Institutional and retail investors alike have formed the perception that traditional active Australian equity management is just not delivering. And the numbers are in their favour.

Outperforming the bullish market of 2019 proved difficult for most. Only a quarter of active Australian equity large cap managers within the Morningstar coverage universe beat the index after fees, according to Morningstar's Annual Australian Equity Sector Wrap 2020.

About 60 per cent the Australian large cap managers researched by Morningstar failed to outperform, but still charged relatively high annual fees.

But Morningstar analysts suggest market volatility spurred by the pandemic may give the best active managers an opportunity to prove their worth. 

"History has shown us large market dislocations have been times when good active managers have proven their worth, the best of them delivering lower volatility and greater downside protection than the passive index funds," analysts say.

And some have already done just that done just that. In the first three months of this year, 25 fund managers under Morningstar coverage outperformed the S&P/ASX 200 TR AUD index. Fifteen of those also outperformed in the distressed market of early 2020. These include Hyperion Australian Growth Companies 3344, Platypus Australian Equities 14369, Bennelong Australian Equities 16998 and Greencape High Conviction 14653.

Volatile periods also tend to flush out some underperformers. As the Warren Buffet saying goes, when the tide goes out, we see who has been swimming naked.

More than two-thirds of managers delivered first-quarter 2020 returns either in line with or below the index.
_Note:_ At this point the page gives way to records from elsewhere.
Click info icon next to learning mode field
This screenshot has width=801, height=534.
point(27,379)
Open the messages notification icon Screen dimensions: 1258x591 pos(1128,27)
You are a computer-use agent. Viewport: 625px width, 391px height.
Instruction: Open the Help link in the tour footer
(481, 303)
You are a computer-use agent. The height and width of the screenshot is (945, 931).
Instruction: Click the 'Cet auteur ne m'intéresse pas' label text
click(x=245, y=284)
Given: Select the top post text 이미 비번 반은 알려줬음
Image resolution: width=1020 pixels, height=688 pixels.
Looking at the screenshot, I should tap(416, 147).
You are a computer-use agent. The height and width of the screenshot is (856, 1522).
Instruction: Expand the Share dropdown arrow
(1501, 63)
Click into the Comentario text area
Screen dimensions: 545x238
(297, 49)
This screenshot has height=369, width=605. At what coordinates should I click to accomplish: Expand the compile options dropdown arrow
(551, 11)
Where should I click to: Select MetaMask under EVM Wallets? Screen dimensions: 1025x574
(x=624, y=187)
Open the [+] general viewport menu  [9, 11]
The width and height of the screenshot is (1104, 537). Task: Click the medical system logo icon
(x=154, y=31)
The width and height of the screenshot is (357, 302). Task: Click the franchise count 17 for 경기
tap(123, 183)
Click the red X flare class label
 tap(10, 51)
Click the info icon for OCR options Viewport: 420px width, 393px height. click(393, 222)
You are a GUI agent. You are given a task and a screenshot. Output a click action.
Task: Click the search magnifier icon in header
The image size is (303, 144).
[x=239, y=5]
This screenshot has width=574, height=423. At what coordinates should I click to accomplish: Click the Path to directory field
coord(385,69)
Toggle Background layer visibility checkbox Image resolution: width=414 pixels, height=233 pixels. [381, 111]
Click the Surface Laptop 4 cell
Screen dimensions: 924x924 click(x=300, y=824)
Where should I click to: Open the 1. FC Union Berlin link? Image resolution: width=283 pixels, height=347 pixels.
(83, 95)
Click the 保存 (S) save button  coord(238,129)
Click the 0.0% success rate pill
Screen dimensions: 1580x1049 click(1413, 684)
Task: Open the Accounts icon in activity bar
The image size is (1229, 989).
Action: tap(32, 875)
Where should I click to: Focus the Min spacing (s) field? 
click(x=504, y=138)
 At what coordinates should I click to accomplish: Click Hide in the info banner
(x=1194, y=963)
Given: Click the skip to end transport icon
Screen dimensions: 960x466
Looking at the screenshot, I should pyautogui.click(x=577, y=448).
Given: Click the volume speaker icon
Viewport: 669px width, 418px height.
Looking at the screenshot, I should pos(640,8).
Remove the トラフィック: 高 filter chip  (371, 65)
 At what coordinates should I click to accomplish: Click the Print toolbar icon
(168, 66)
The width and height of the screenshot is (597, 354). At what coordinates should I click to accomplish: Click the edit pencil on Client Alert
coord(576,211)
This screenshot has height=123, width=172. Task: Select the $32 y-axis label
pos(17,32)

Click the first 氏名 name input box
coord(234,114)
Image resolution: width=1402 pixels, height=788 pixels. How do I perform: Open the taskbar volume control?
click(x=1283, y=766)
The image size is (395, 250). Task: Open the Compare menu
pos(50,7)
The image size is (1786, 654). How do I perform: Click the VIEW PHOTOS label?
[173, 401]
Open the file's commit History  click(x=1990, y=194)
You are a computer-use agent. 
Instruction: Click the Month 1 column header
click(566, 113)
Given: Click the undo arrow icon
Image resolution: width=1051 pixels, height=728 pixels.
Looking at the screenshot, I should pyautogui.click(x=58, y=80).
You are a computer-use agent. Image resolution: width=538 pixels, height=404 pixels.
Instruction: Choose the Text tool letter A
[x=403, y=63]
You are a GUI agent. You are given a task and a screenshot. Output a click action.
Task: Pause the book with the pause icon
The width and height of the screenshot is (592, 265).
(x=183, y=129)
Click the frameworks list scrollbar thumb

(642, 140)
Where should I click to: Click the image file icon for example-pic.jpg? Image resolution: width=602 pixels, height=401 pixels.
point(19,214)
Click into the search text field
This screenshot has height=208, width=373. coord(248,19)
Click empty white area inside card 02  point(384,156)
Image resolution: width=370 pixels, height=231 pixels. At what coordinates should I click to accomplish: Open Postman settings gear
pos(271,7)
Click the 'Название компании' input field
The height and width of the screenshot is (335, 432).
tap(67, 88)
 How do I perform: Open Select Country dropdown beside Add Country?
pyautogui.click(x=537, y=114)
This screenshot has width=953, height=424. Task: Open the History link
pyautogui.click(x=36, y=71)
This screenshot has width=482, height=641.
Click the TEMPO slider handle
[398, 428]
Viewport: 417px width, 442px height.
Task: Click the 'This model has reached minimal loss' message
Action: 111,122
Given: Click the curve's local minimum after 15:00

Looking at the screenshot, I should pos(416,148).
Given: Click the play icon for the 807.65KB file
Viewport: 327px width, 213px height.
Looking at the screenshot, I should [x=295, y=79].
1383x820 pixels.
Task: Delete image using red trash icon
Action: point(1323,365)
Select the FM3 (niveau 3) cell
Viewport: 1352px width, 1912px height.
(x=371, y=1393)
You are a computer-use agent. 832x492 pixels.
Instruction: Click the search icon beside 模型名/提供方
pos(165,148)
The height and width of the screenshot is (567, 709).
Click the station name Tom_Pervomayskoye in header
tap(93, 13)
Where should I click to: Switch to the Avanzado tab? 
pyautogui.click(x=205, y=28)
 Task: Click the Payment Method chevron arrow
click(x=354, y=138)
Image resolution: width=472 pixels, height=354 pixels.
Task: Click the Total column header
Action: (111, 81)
Many of these strategies were overweight banks, energy, and mining stocks prior to the outbreak of COVID-19. These sectors have borne the brunt of the global economic shock and associated oil crisis.

Outperformers of 2019 and 2020

fund performance

Source: Morningstar coverage universe, Morningstar Direct

Passive management appeals in good times

The struggle for dominance between active and passive managers continued through a buoyant 2019. Low interest rates and the momentum-driven market confounded most value managers.

"Value managers became increasingly perplexed by the market which valued companies that were new, disruptive, or which offered elevated dividend payout ratios," analysts say.

Meanwhile the S&P/ASX 200 index scaled new heights as investor money flooded into passive funds, which now comprise more than 30 per cent of Australia's total funds universe.

However, Morningstar analysts say there are several arguments for maintaining faith in good active management, especially at this point in the cycle.

"Outperforming an index after fees over a sustained period in a relatively well-researched and small equity market is very difficult, and there are a multitude of factors both within and beyond the control of Australian active managers that can affect performance," analysts say.

"Unfortunately, the task is beyond the reach of many active managers on a consistent basis, and until lower fees and greater outperformance consistency are achieved by these active fund managers, it is difficult to see the flow of money to passive declining.

"However, there is also evidence that some active managers are capable of consistently outperforming the index through the cycle."

Morningstar analysts delved into the team structure, performance, staff turnover, investment processes and other qualitative measures of 89 Australian large-cap equities strategies and 36 Australian small-cap strategies in 2019, as part of their regular reviews. 

They then issue an Analyst Rating indicating whether they believe the fund will consistently beat its peer group or relevant benchmark by a large enough margin given the risk it entails.

Analysts say this year's Medalists share many common traits, including a stable team, robust process, solid business structure, reasonable pricing and an ability to deliver in a variety of market conditions.